Amatrice, pronte le prime 25 casette. Pirozzi: “Vanno a chi ha davvero bisogno”

«Mi appello al buon senso della comunità e per questo invito a fare richiesta per andare a vivere nelle prime 25 strutture abitative d’emergenza, che ormai chiamiamo casette, solo chi ha realmente necessità». Lo ha detto il sindaco di Amatrice, Sergio Pirozzi, nel corso di una conferenza stampa convocata nel paese colpito dal sisma del 24 agosto scorso per illustrare i criteri di assegnazione delle strutture abitative d’emergenza (Sae). Pirozzi ha precisato che il criterio adottato «è frutto di una discussione che ha coinvolto l’intero Consiglio comunale e che sarà lo stesso per tutte le casette che verranno costruite ad Amatrice. Mi riferisco quindi – ha poi aggiunto il sindaco di Amatrice – a chi magari, ha attività economiche e attualmente si trova a vivere in abitazioni di fortuna, o chi ha situazioni particolari legate alla salute o alla famiglia, chi non riesce a sradicarsi dalla città».

Pirozzi: “Spero di non rimanere deluso dalla mia comunità”

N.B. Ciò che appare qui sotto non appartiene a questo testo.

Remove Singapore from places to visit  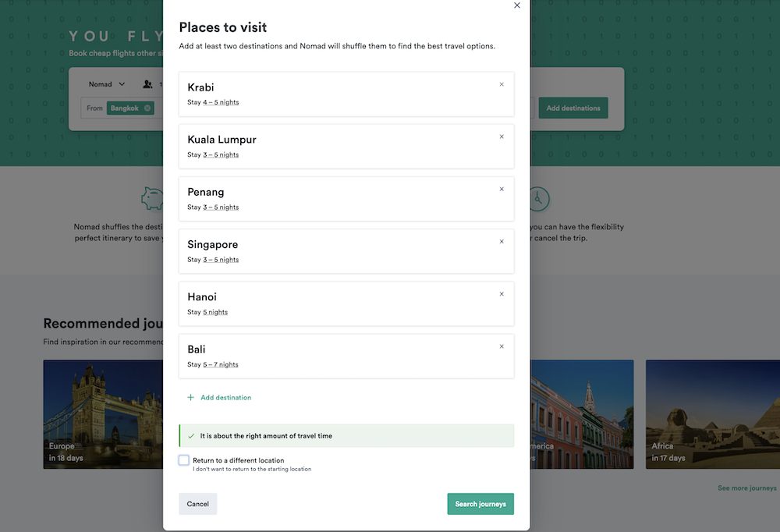[502, 241]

«In ogni caso – ha spiegato ancora Pirozzi – la priorità sarà data a chi ha invalidità al cento per cento o a chi, all’interno del proprio nucleo familiare, ha una persona anziana con oltre il settantacinque per cento di invalidità. Tra le richieste che arriveranno estrarremo a sorte, alla presenza di un notaio, i 25 nuclei familiari che potranno andare a vivere nella casette appena pronte, e quindi presumibilmente a gennaio. Confido davvero – ha concluso Pirozzi – che la mia comunità non mi deluderà e saprà mettere il noi davanti all’io, e che verrà messo da parte ogni individualismo. Sarà certamente un banco di prova, fermo restando che chiunque sia interessato può fare domanda».